Abstract 6252: Altered Expression of Cardiac-Specific MicroRNAs in the Hearts of Mice with Combined Diabetes and Atherosclerosis
Diabetes may not only serve as a major risk factor for atherosclerosis but also can substantially accelerate cardiac injury triggered by atherosclerosis. Recently certain microRNA species have been reported to be potentially novel biomarkers, modulators and therapeutic targets for cardiovascular disease. This study established a new murine model with a combination of diabetes and atherosclerosis to investigate the roles of microRNA in regulation of target gene expression in the hearts. Apolipoprotein E-null (ApoE−/−) mice were induced to develop diabetes by injection of multiple low doses of streptozotocin (STZ). Following STZ injection for one week or more, significantly increased blood glucose levels were found in STZ treated ApoE−/−mice by 2.8 ± 0.3 folds vs. ApoE−/− alone (p<0.01), whereas STZ injection did not alter circulating inflammatory marker C-reactive protein (0.01 mg/ml), cholesterol and LDL cholesterol. Analysis of microRNAs by use of the mirVana qRT-PCR miRNA detection assay revealed that ApoE−/− mice with STZ injection had increased cardiac levels of microRNAs, miR-208 by 2.8 ± 0.5 folds, miR-133 by 3.6 ± 0.6 folds, and miR-1 by 3.1 ± 0.4 folds (p<0.05).
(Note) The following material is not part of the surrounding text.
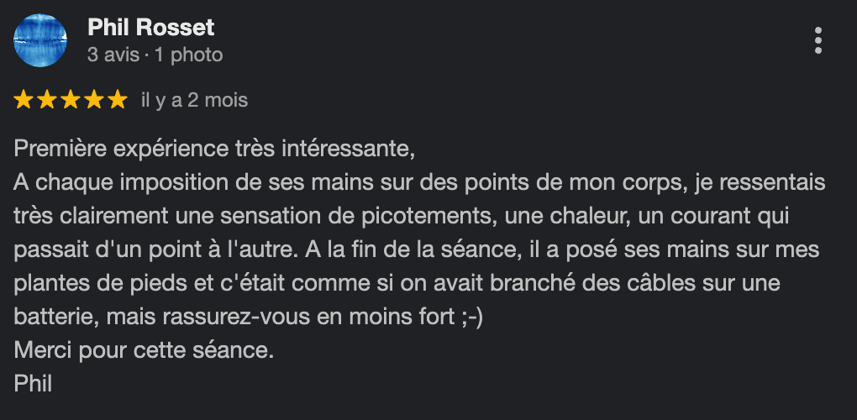Click the second rating star
The width and height of the screenshot is (857, 420).
coord(47,101)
The ApoE−/− mice with STZ injection also showed increased levels of β-myosin heavy chain (βMHC) but reduced expression of the cardiac potassium channels (HERG, KCNE1 and KCNQ1) and insulin-like growth factor 1 (IGF-1). Because βMHC serves as the target of miR-208, HERG/ KCNQ1 as the targets of miR-133, and KCNE1 and IGF-1 as the targets of miR-1, the changes in expression of these molecules may reflect the microRNA functional alternation during the development of diabetes in atherosclerosis. Thus, the development of diabetes in atherosclerosis-prone mice is characterized by increased cardiac specific microRNA expression, which is associated with up-regulation of the hypertrophy marker βMHC and down-regulation of the cardiac functional factors including potassium channels and growth factors. These data suggest that expression of microRNA species induced by combined diabetes/atherosclerosis factors may precipitate the outcome of cardiac function by regulating cardiac gene expression, and therefore are the useful biomarkers for cardiac dysfunction in atherosclerosis.
This research has received full or partial funding support from the American Heart Association, AHA South Central Affiliate (Arkansas, New Mexico, Oklahoma & Texas).